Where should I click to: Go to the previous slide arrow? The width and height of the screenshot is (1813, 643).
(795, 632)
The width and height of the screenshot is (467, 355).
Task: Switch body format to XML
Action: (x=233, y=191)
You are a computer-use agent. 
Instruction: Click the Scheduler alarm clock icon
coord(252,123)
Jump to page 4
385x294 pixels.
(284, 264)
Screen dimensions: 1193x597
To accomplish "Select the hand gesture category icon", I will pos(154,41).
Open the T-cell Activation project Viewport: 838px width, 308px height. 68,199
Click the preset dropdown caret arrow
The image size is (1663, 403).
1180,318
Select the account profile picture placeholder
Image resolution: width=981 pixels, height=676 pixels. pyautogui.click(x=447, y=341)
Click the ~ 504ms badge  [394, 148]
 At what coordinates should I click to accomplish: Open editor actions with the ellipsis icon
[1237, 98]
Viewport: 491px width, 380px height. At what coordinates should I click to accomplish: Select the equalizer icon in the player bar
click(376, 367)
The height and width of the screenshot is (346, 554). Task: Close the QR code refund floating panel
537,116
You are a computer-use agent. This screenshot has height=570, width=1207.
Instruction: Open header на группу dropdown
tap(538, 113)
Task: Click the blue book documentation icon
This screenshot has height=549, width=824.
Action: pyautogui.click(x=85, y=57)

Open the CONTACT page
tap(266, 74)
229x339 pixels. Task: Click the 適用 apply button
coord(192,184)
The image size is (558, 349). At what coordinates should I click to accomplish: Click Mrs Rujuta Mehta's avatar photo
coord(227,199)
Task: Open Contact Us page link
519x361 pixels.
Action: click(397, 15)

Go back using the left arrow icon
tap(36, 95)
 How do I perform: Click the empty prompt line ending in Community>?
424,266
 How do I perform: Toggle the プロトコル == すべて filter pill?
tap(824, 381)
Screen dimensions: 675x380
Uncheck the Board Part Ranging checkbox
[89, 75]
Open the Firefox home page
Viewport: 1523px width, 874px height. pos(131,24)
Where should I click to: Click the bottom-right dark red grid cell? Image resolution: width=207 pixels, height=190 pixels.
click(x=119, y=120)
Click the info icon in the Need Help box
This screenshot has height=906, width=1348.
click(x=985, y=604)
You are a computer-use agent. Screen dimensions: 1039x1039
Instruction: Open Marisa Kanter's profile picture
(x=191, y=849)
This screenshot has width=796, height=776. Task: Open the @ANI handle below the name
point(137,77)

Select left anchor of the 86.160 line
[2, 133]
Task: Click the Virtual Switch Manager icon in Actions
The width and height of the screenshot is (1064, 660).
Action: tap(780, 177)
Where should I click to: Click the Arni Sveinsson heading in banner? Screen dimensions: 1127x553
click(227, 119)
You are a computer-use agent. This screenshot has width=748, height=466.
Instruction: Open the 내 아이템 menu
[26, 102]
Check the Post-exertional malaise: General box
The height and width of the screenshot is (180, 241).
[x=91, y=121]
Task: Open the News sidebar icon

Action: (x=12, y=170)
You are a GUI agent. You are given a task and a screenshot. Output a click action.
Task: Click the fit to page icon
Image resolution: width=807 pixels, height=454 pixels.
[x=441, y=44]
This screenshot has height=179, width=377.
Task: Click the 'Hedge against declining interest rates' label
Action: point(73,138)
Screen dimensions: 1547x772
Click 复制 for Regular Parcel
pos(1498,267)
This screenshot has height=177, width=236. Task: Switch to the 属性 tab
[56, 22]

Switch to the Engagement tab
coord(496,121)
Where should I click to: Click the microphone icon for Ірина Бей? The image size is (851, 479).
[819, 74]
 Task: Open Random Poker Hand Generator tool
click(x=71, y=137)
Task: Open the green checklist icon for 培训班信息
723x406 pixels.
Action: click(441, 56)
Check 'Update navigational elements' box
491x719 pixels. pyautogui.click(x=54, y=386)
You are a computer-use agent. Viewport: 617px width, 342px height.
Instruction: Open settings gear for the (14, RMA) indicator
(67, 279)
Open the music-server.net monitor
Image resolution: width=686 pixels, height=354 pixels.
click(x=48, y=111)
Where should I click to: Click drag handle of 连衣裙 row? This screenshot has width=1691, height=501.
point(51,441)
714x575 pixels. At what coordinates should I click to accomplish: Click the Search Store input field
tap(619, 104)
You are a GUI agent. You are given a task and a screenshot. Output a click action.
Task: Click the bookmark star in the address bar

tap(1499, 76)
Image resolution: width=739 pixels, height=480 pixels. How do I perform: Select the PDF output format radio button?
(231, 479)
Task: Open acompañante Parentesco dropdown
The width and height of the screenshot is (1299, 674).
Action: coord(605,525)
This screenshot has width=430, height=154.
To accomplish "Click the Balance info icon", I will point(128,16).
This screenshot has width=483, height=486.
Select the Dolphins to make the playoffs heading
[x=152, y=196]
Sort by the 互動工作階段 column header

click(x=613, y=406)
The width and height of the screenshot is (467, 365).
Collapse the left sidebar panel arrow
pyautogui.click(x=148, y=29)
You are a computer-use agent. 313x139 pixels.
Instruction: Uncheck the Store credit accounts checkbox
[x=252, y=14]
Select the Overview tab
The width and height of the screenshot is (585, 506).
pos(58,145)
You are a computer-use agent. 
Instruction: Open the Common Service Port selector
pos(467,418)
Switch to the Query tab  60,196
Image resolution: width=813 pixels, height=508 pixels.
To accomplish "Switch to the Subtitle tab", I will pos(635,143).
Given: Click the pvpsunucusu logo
○ ○ ○ ○
§ **REQUIREMENTS**
Recast every line of the entries above as a Markdown table with the columns Number and Text. Give each line its own row and leave out blank lines.

§ **RESPONSE FOR THIS EXERCISE**
| Number | Text |
|---|---|
| 1 | Where should I click to: Go to the previous slide arrow? The width and height of the screenshot is (1813, 643). |
| 2 | (795, 632) |
| 3 | The width and height of the screenshot is (467, 355). |
| 4 | Task: Switch body format to XML |
| 5 | Action: (x=233, y=191) |
| 6 | You are a computer-use agent.  |
| 7 | Instruction: Click the Scheduler alarm clock icon |
| 8 | coord(252,123) |
| 9 | Jump to page 4 |
| 10 | 385x294 pixels. |
| 11 | (284, 264) |
| 12 | Screen dimensions: 1193x597 |
| 13 | To accomplish "Select the hand gesture category icon", I will pos(154,41). |
| 14 | Open the T-cell Activation project Viewport: 838px width, 308px height. 68,199 |
| 15 | Click the preset dropdown caret arrow |
| 16 | The image size is (1663, 403). |
| 17 | 1180,318 |
| 18 | Select the account profile picture placeholder |
| 19 | Image resolution: width=981 pixels, height=676 pixels. pyautogui.click(x=447, y=341) |
| 20 | Click the ~ 504ms badge  [394, 148] |
| 21 |  At what coordinates should I click to accomplish: Open editor actions with the ellipsis icon |
| 22 | [1237, 98] |
| 23 | Viewport: 491px width, 380px height. At what coordinates should I click to accomplish: Select the equalizer icon in the player bar |
| 24 | click(376, 367) |
| 25 | The height and width of the screenshot is (346, 554). Task: Close the QR code refund floating panel |
| 26 | 537,116 |
| 27 | You are a computer-use agent. This screenshot has height=570, width=1207. |
| 28 | Instruction: Open header на группу dropdown |
| 29 | tap(538, 113) |
| 30 | Task: Click the blue book documentation icon |
| 31 | This screenshot has height=549, width=824. |
| 32 | Action: pyautogui.click(x=85, y=57) |
| 33 | Open the CONTACT page |
| 34 | tap(266, 74) |
| 35 | 229x339 pixels. Task: Click the 適用 apply button |
| 36 | coord(192,184) |
| 37 | The image size is (558, 349). At what coordinates should I click to accomplish: Click Mrs Rujuta Mehta's avatar photo |
| 38 | coord(227,199) |
| 39 | Task: Open Contact Us page link |
| 40 | 519x361 pixels. |
| 41 | Action: click(397, 15) |
| 42 | Go back using the left arrow icon |
| 43 | tap(36, 95) |
| 44 |  How do I perform: Click the empty prompt line ending in Community>? |
| 45 | 424,266 |
| 46 |  How do I perform: Toggle the プロトコル == すべて filter pill? |
| 47 | tap(824, 381) |
| 48 | Screen dimensions: 675x380 |
| 49 | Uncheck the Board Part Ranging checkbox |
| 50 | [89, 75] |
| 51 | Open the Firefox home page |
| 52 | Viewport: 1523px width, 874px height. pos(131,24) |
| 53 | Where should I click to: Click the bottom-right dark red grid cell? Image resolution: width=207 pixels, height=190 pixels. |
| 54 | click(x=119, y=120) |
| 55 | Click the info icon in the Need Help box |
| 56 | This screenshot has height=906, width=1348. |
| 57 | click(x=985, y=604) |
| 58 | You are a computer-use agent. Screen dimensions: 1039x1039 |
| 59 | Instruction: Open Marisa Kanter's profile picture |
| 60 | (x=191, y=849) |
| 61 | This screenshot has width=796, height=776. Task: Open the @ANI handle below the name |
| 62 | point(137,77) |
| 63 | Select left anchor of the 86.160 line |
| 64 | [2, 133] |
| 65 | Task: Click the Virtual Switch Manager icon in Actions |
| 66 | The width and height of the screenshot is (1064, 660). |
| 67 | Action: tap(780, 177) |
| 68 | Where should I click to: Click the Arni Sveinsson heading in banner? Screen dimensions: 1127x553 |
| 69 | click(227, 119) |
| 70 | You are a computer-use agent. This screenshot has width=748, height=466. |
| 71 | Instruction: Open the 내 아이템 menu |
| 72 | [26, 102] |
| 73 | Check the Post-exertional malaise: General box |
| 74 | The height and width of the screenshot is (180, 241). |
| 75 | [x=91, y=121] |
| 76 | Task: Open the News sidebar icon |
| 77 | Action: (x=12, y=170) |
| 78 | You are a GUI agent. You are given a task and a screenshot. Output a click action. |
| 79 | Task: Click the fit to page icon |
| 80 | Image resolution: width=807 pixels, height=454 pixels. |
| 81 | [x=441, y=44] |
| 82 | This screenshot has height=179, width=377. |
| 83 | Task: Click the 'Hedge against declining interest rates' label |
| 84 | Action: point(73,138) |
| 85 | Screen dimensions: 1547x772 |
| 86 | Click 复制 for Regular Parcel |
| 87 | pos(1498,267) |
| 88 | This screenshot has height=177, width=236. Task: Switch to the 属性 tab |
| 89 | [56, 22] |
| 90 | Switch to the Engagement tab |
| 91 | coord(496,121) |
| 92 | Where should I click to: Click the microphone icon for Ірина Бей? The image size is (851, 479). |
| 93 | [819, 74] |
| 94 |  Task: Open Random Poker Hand Generator tool |
| 95 | click(x=71, y=137) |
| 96 | Task: Open the green checklist icon for 培训班信息 |
| 97 | 723x406 pixels. |
| 98 | Action: click(441, 56) |
| 99 | Check 'Update navigational elements' box |
| 100 | 491x719 pixels. pyautogui.click(x=54, y=386) |
| 101 | You are a computer-use agent. Viewport: 617px width, 342px height. |
| 102 | Instruction: Open settings gear for the (14, RMA) indicator |
| 103 | (67, 279) |
| 104 | Open the music-server.net monitor |
| 105 | Image resolution: width=686 pixels, height=354 pixels. |
| 106 | click(x=48, y=111) |
| 107 | Where should I click to: Click drag handle of 连衣裙 row? This screenshot has width=1691, height=501. |
| 108 | point(51,441) |
| 109 | 714x575 pixels. At what coordinates should I click to accomplish: Click the Search Store input field |
| 110 | tap(619, 104) |
| 111 | You are a GUI agent. You are given a task and a screenshot. Output a click action. |
| 112 | Task: Click the bookmark star in the address bar |
| 113 | tap(1499, 76) |
| 114 | Image resolution: width=739 pixels, height=480 pixels. How do I perform: Select the PDF output format radio button? |
| 115 | (231, 479) |
| 116 | Task: Open acompañante Parentesco dropdown |
| 117 | The width and height of the screenshot is (1299, 674). |
| 118 | Action: coord(605,525) |
| 119 | This screenshot has width=430, height=154. |
| 120 | To accomplish "Click the Balance info icon", I will point(128,16). |
| 121 | This screenshot has width=483, height=486. |
| 122 | Select the Dolphins to make the playoffs heading |
| 123 | [x=152, y=196] |
| 124 | Sort by the 互動工作階段 column header |
| 125 | click(x=613, y=406) |
| 126 | The width and height of the screenshot is (467, 365). |
| 127 | Collapse the left sidebar panel arrow |
| 128 | pyautogui.click(x=148, y=29) |
| 129 | You are a computer-use agent. 313x139 pixels. |
| 130 | Instruction: Uncheck the Store credit accounts checkbox |
| 131 | [x=252, y=14] |
| 132 | Select the Overview tab |
| 133 | The width and height of the screenshot is (585, 506). |
| 134 | pos(58,145) |
| 135 | You are a computer-use agent.  |
| 136 | Instruction: Open the Common Service Port selector |
| 137 | pos(467,418) |
| 138 | Switch to the Query tab  60,196 |
| 139 | Image resolution: width=813 pixels, height=508 pixels. |
| 140 | To accomplish "Switch to the Subtitle tab", I will pos(635,143). |
| 141 | Given: Click the pvpsunucusu logo |